In normal wound healing, hypoxic conditions stabilise hypoxia-inducible factor 1 alpha (HIF1α) in a complex with hypoxia-inducible factor 1 beta (HIF1β). This complex stimulates genes, including TGFβ, VEGF and PDGF, that promote angiogenesis and granulation-tissue formation. These processes are imperative for tissue healing. In chronic wounds, HIF1α is downregulated due to hyperglycaemia (high glucose levels), meaning the HIF1 complex does not form. Angiogenesis and subsequent tissue formation are therefore not achieved. Interestingly, HIF3α, a protein that inhibits the action of HIF1α, is overexpressed at six, 12 and 24 hours post-wounding, resulting in no angiogenic response or growth related to healing. Angiogenesis is also regulated by an inhibitor called thrombospondin 1 (Thbs1), found to be significantly overexpressed in chronic wounds. This results in prolonged inhibition of angiogenesis. The fibroblast growth factor (FGF1), also a stimulator of angiogenesis, was significantly downregulated at 48 hours. These findings suggest that healing and angiogenesis processes are impaired. The researchers propose that an inhibitor of Thbs1, a HIF1α activator and supplemented proangiogenic factors, including VEGF and PDGF, could be useful in treating chronic wounds at 24 hours post-wounding to stimulate angiogenesis and promote new tissue formation.

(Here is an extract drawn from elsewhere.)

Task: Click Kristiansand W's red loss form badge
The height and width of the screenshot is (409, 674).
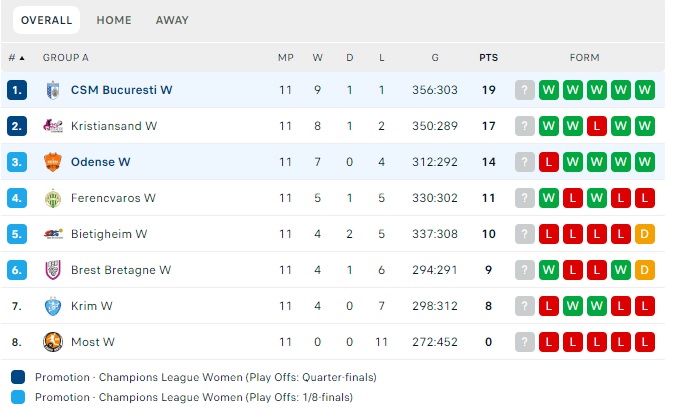Action: tap(596, 126)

Overall, the wound-healing process in chronic wounds is highly dysregulated. The research group highlight that high levels of OS and inflammation are critical for the development of wound chronicity. They provide a new approach to the treatment of chronic wounds by shedding light on the processes which occur during the initiation of wound chronicity. This research could be increasingly important in the treatment of chronic wounds, especially in patients with diabetes.
How can studying the microbiome of chronic wounds help towards developing a new treatment approach?
The skin microbiome, which consists of any microorganisms living on the skin, was analysed using RNA sequencing. RNA sequencing is a technique that reveals the presence and quantity of genetic material obtained from a biological sample. Wounds with normal levels of OS show a diverse microbiome that does not form biofilm. However, high OS conditions in the chronic wounds favour some of the bacteria in the microbiome of the skin to form biofilm in the wound. The more chronic the wound is, the less diverse the microbiome will be. In chronic wounds, when the bacteria form biofilm, they become resistant to antibiotics and other antimicrobial treatments.